- **About this task**:
Copy out the entries that come next, exactly.

[Saved entries]
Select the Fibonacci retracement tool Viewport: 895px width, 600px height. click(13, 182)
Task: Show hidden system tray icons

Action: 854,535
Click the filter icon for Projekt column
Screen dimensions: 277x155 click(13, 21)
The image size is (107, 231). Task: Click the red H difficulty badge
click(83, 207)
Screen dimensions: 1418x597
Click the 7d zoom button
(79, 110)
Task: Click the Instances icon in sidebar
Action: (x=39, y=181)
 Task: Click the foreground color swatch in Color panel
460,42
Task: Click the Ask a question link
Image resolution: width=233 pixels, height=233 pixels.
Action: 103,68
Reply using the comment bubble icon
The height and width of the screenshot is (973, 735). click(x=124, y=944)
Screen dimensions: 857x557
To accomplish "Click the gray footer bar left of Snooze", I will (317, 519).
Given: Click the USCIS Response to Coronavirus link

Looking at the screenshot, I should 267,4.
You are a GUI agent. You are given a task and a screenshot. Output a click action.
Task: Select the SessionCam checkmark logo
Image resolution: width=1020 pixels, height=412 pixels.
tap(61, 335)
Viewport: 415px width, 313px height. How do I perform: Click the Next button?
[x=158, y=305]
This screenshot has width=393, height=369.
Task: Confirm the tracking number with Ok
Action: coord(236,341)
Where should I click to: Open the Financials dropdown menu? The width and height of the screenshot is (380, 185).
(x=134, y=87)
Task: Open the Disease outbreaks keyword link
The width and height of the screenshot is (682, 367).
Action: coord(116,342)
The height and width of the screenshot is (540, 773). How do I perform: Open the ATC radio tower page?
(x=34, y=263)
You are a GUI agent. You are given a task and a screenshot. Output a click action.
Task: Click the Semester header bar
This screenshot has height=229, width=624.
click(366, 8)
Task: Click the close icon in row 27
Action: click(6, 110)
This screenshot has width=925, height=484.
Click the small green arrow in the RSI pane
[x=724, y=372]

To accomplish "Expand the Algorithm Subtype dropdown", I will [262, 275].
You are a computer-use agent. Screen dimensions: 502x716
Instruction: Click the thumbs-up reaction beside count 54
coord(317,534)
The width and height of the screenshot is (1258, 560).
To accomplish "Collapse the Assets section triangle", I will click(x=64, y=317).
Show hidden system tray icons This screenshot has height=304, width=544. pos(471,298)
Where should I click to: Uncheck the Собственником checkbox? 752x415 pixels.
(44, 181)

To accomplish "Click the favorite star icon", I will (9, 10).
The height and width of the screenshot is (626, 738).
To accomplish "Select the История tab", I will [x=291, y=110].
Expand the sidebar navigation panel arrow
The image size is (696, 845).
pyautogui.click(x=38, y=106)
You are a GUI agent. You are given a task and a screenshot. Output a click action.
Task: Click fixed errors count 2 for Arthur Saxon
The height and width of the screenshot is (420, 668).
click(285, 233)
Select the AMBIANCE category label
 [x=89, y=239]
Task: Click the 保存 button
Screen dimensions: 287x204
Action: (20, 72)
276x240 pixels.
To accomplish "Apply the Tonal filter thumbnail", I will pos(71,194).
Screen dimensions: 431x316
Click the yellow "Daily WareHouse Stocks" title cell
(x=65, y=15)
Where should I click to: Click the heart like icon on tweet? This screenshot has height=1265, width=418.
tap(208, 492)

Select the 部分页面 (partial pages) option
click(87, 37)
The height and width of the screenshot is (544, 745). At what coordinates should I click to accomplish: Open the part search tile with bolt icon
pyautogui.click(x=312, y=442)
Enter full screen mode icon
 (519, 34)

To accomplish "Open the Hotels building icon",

- **Response below**:
Select the Fibonacci retracement tool Viewport: 895px width, 600px height. click(13, 182)
Task: Show hidden system tray icons

Action: 854,535
Click the filter icon for Projekt column
Screen dimensions: 277x155 click(13, 21)
The image size is (107, 231). Task: Click the red H difficulty badge
click(83, 207)
Screen dimensions: 1418x597
Click the 7d zoom button
(79, 110)
Task: Click the Instances icon in sidebar
Action: (x=39, y=181)
 Task: Click the foreground color swatch in Color panel
460,42
Task: Click the Ask a question link
Image resolution: width=233 pixels, height=233 pixels.
Action: 103,68
Reply using the comment bubble icon
The height and width of the screenshot is (973, 735). click(x=124, y=944)
Screen dimensions: 857x557
To accomplish "Click the gray footer bar left of Snooze", I will (317, 519).
Given: Click the USCIS Response to Coronavirus link

Looking at the screenshot, I should 267,4.
You are a GUI agent. You are given a task and a screenshot. Output a click action.
Task: Select the SessionCam checkmark logo
Image resolution: width=1020 pixels, height=412 pixels.
tap(61, 335)
Viewport: 415px width, 313px height. How do I perform: Click the Next button?
[x=158, y=305]
This screenshot has width=393, height=369.
Task: Confirm the tracking number with Ok
Action: coord(236,341)
Where should I click to: Open the Financials dropdown menu? The width and height of the screenshot is (380, 185).
(x=134, y=87)
Task: Open the Disease outbreaks keyword link
The width and height of the screenshot is (682, 367).
Action: coord(116,342)
The height and width of the screenshot is (540, 773). How do I perform: Open the ATC radio tower page?
(x=34, y=263)
You are a GUI agent. You are given a task and a screenshot. Output a click action.
Task: Click the Semester header bar
This screenshot has height=229, width=624.
click(366, 8)
Task: Click the close icon in row 27
Action: click(6, 110)
This screenshot has width=925, height=484.
Click the small green arrow in the RSI pane
[x=724, y=372]

To accomplish "Expand the Algorithm Subtype dropdown", I will [262, 275].
You are a computer-use agent. Screen dimensions: 502x716
Instruction: Click the thumbs-up reaction beside count 54
coord(317,534)
The width and height of the screenshot is (1258, 560).
To accomplish "Collapse the Assets section triangle", I will click(x=64, y=317).
Show hidden system tray icons This screenshot has height=304, width=544. pos(471,298)
Where should I click to: Uncheck the Собственником checkbox? 752x415 pixels.
(44, 181)

To accomplish "Click the favorite star icon", I will (9, 10).
The height and width of the screenshot is (626, 738).
To accomplish "Select the История tab", I will [x=291, y=110].
Expand the sidebar navigation panel arrow
The image size is (696, 845).
pyautogui.click(x=38, y=106)
You are a GUI agent. You are given a task and a screenshot. Output a click action.
Task: Click fixed errors count 2 for Arthur Saxon
The height and width of the screenshot is (420, 668).
click(285, 233)
Select the AMBIANCE category label
 [x=89, y=239]
Task: Click the 保存 button
Screen dimensions: 287x204
Action: (20, 72)
276x240 pixels.
To accomplish "Apply the Tonal filter thumbnail", I will pos(71,194).
Screen dimensions: 431x316
Click the yellow "Daily WareHouse Stocks" title cell
(x=65, y=15)
Where should I click to: Click the heart like icon on tweet? This screenshot has height=1265, width=418.
tap(208, 492)

Select the 部分页面 (partial pages) option
click(87, 37)
The height and width of the screenshot is (544, 745). At what coordinates should I click to accomplish: Open the part search tile with bolt icon
pyautogui.click(x=312, y=442)
Enter full screen mode icon
 (519, 34)

To accomplish "Open the Hotels building icon",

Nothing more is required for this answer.